Something in the Air is definitely atmospheric, free-floating as it does through the charged currents of a lost time. The spring of 1971, Paris, to be precise, three years after the May upheavals – yet not so far removed that the political climate isn’t still turbulent. For writer-director Olivier Assayas, the movie is a quasi-autobiographical return to his own youth and to the era that shaped him, but maybe that’s part of the problem. In his last two features, Carlos and Summer Hours, Assayas has been at the top of his game, in firm command of the material. Here, although the period details are superbly etched, he seems too close to his characters to form the judgments need to create any real dramatic tension. And an overdose of sympathy makes for a wispy picture, likeable certainly but lacking in crispness and clarity.

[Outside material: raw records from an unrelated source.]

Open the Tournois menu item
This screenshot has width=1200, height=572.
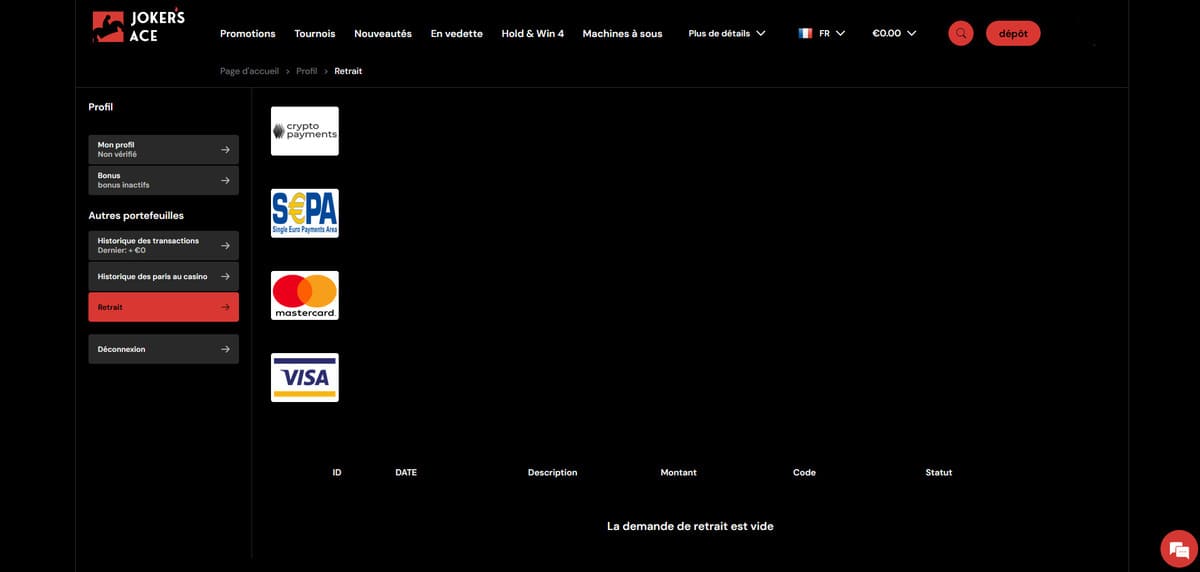tap(315, 33)
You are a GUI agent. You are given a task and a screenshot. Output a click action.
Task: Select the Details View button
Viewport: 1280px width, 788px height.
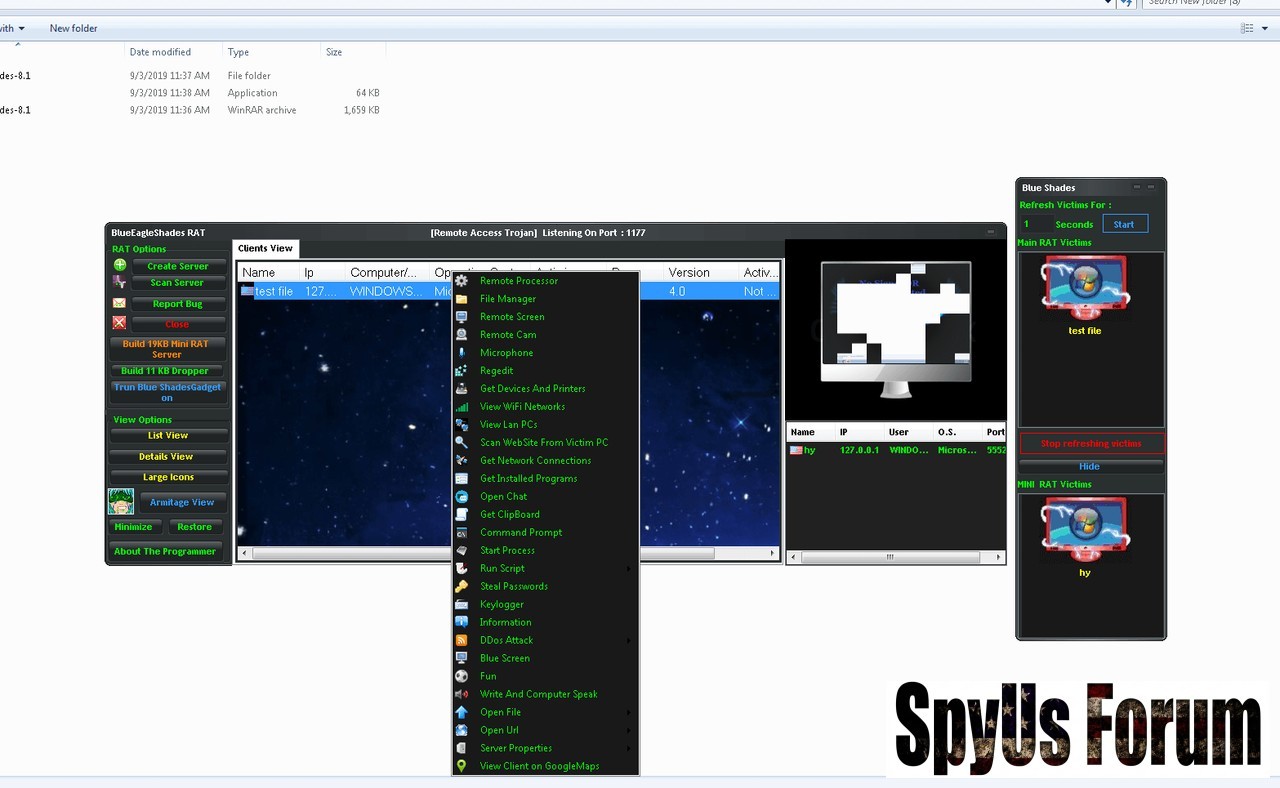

The script, which can be seen as an extension of Assayas’s 1994 film Cold Water, is quick to set the political stage. One moment, high-schooler Gilles (Clément Métayer) is listening to a lecture on Pascal, the next he’s in the midst of a chaotic protest march pursued by billy-clubbing cops. With Trotsky as its patron saint, his particular group is soon back in business, distributing pamphlets by day and, at night, spraying the school building with graffiti and the occasional fire-bomb. Not that Gilles doesn’t have other interests, like his abstract paintings and his very concrete muse, a lovely brunette who doubles as a bed-mate, at least until London calls and she’s off.
So is Gilles, when the semester ends and he joins two others in the group – fellow painter Alain (Félix Armand) and earnest Christine (Lola Créton) – on a trip to Italy. There, they hang with older members of the movement, watch agit-prop docs on open-air screens, and intensely debate questions like, “Shouldn’t a revolutionary film employ a revolutionary syntax?” If you’ve already concluded that such lofty queries are sadly absent from today’s YouTube age, rest assured that Assayas will be the first to award you a gold star and consider his point well taken.
Anyway, Gilles’s view of the docs – “Boring films, primitive politics” – begins to set him apart from his peers, especially from his new lover Christine, who has a more doctrinaire approach to these matters. When they part, she to foment unrest elsewhere and he to sketch Roman ruins, the symbolism is sledgehammered home. Seems that art and politics, inextricably linked in revolutionary times, have once again gone their separate ways.
Back in Paris, to the strains of the period score (Captain Beefheart, Tangerine Dream), Gilles enrolls in art school, hovers on the margins of the Trotskyite crowd, argues with his TV-producer dad, and winces as his now drug-addled muse literally plays with fire. Indeed, as both destructive force and purifying agent, fire is a recurring image here, an ironic choice in a picture without much heat. Rather, through his mid-range camera, Assayas, like his young alter ego, is content to watch the passing scene from a non-judgmental distance. His observations can be rich but they play like pensées – we’re intellectually engaged yet emotionally detached.
Ultimately, of course, filmmaking becomes Gilles’s career of choice. He heads to England to work as a gofer at Pinewood Studios, specifically on a shoot for a sci-fi spectacle complete with marauding Nazis and rapacious monsters and babes in leopard-skin bikinis. Smiling, the wannabe director sees a future in the movies. Frowning, we see something else – the future of the movies.